» **Extracted material**:
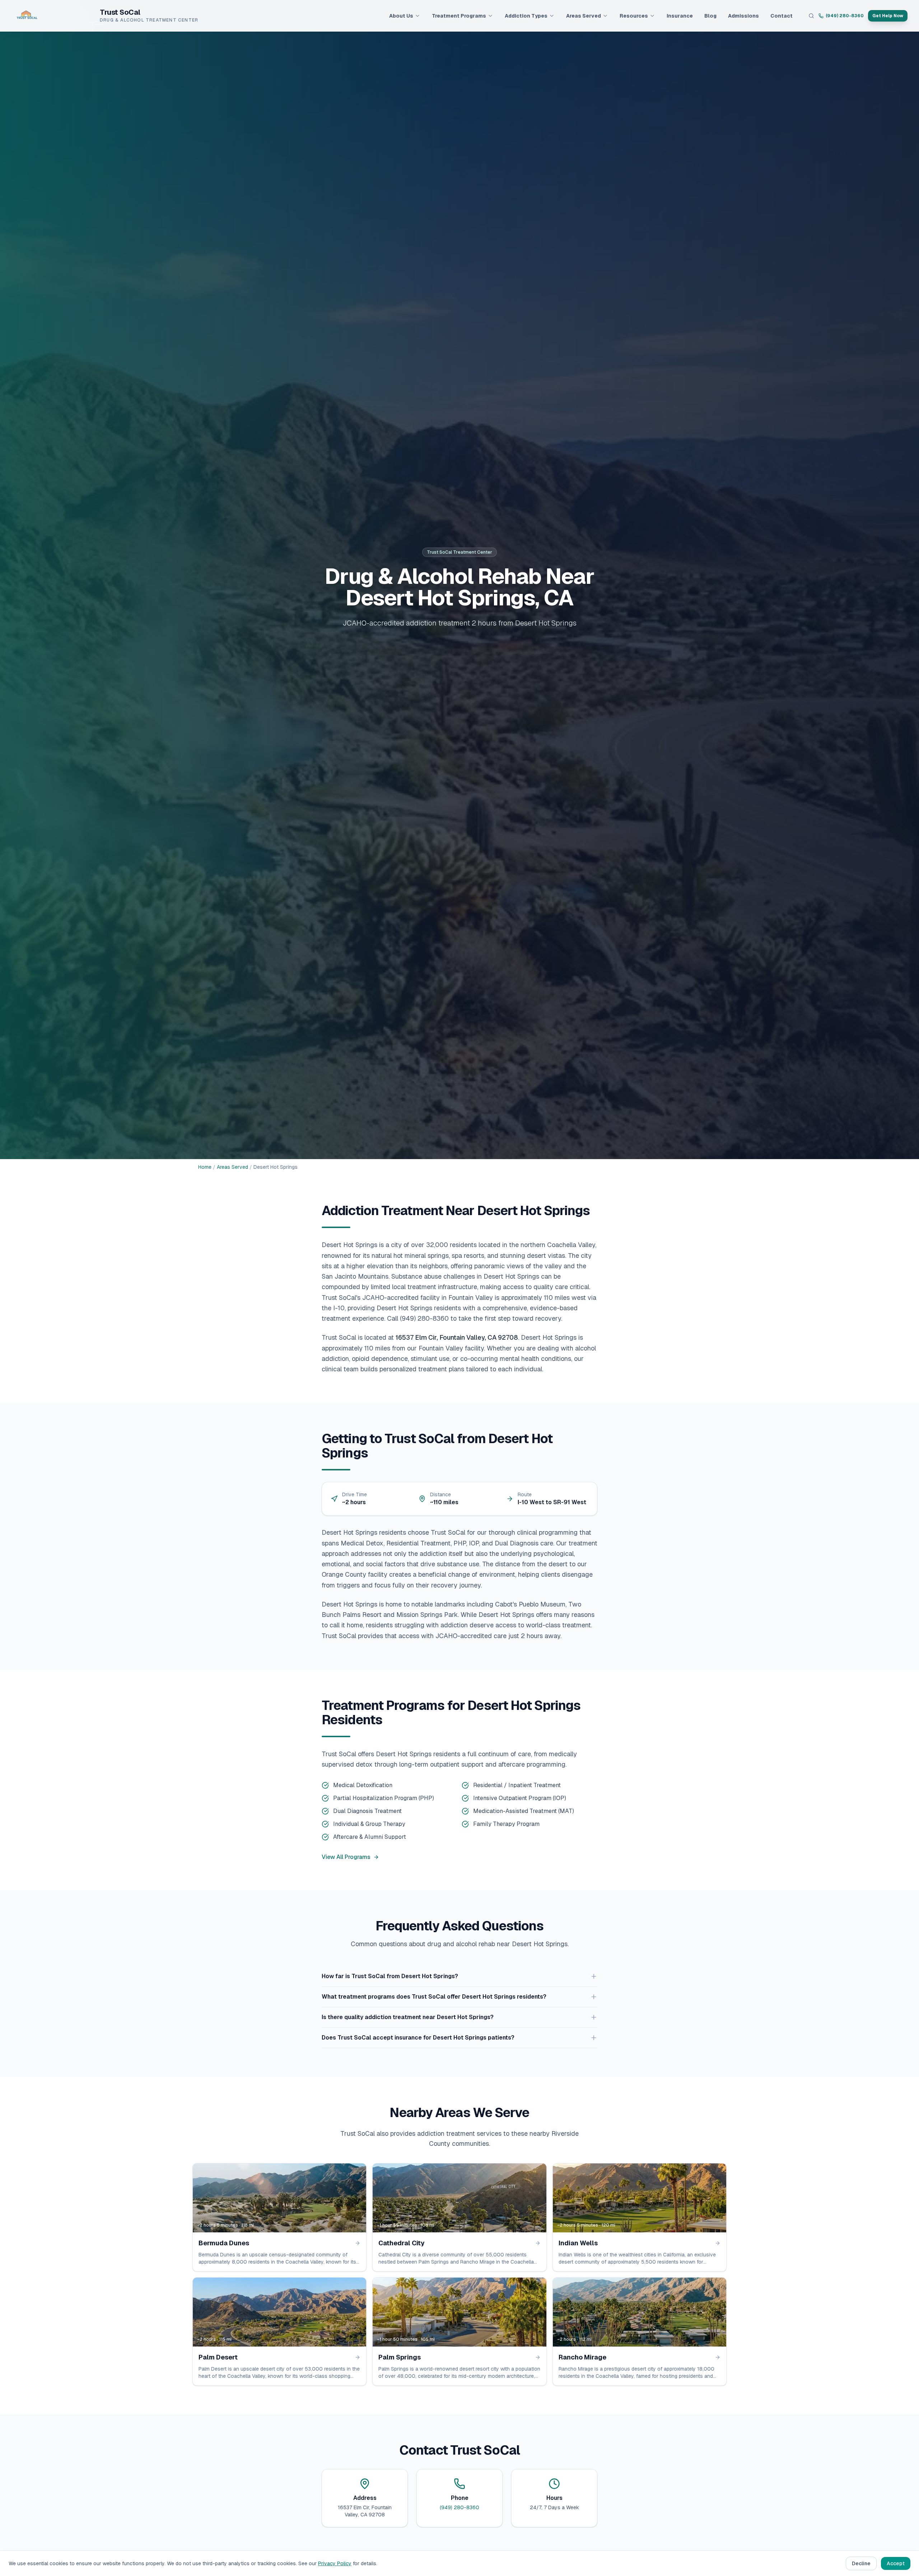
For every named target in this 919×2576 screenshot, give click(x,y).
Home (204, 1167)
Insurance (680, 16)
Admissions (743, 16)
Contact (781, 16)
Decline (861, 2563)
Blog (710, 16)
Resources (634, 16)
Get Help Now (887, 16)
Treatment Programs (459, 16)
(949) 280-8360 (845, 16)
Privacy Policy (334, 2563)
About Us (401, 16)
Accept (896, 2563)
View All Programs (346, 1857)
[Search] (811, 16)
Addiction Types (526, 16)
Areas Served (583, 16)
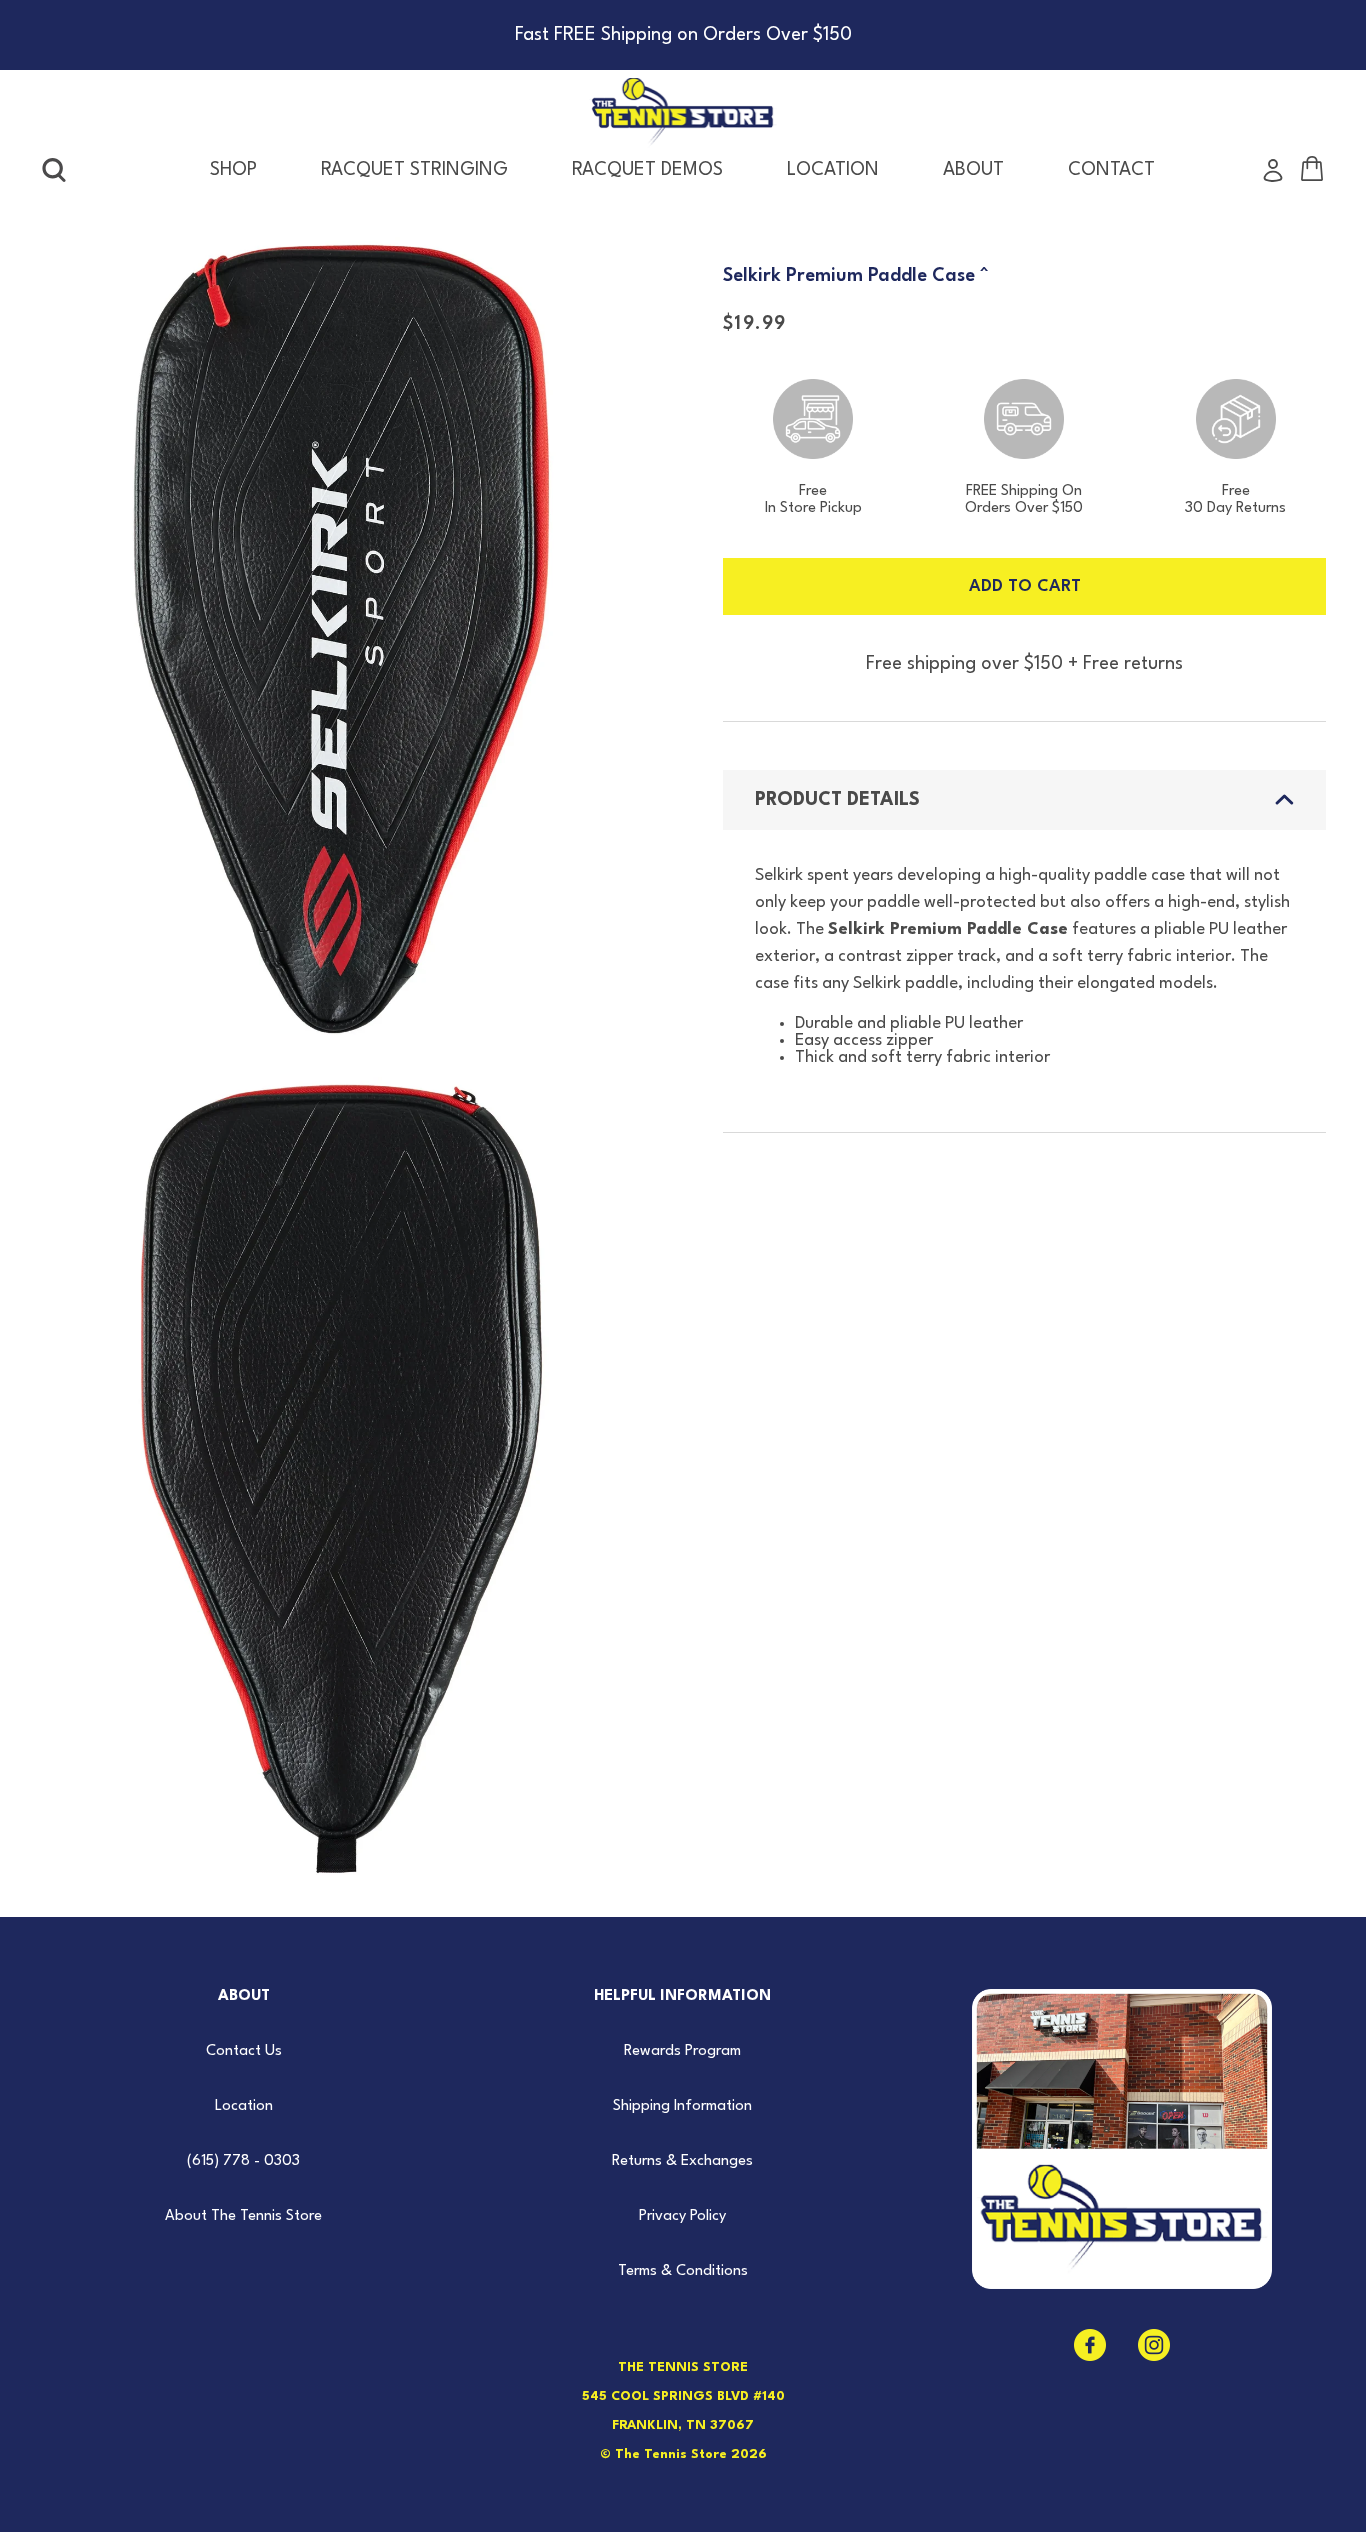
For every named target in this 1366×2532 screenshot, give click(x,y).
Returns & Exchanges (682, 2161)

» **What the task asks**:
Using the records above, set down exactly the lines from the one with "Resources (634, 16)" through the one with "Areas Served (583, 16)", inclusive, and nothing more.

» **Answer to this exercise**:
Resources (634, 16)
Get Help Now (887, 16)
Treatment Programs (459, 16)
(949) 280-8360 (845, 16)
Privacy Policy (334, 2563)
About Us (401, 16)
Accept (896, 2563)
View All Programs (346, 1857)
[Search] (811, 16)
Addiction Types (526, 16)
Areas Served (583, 16)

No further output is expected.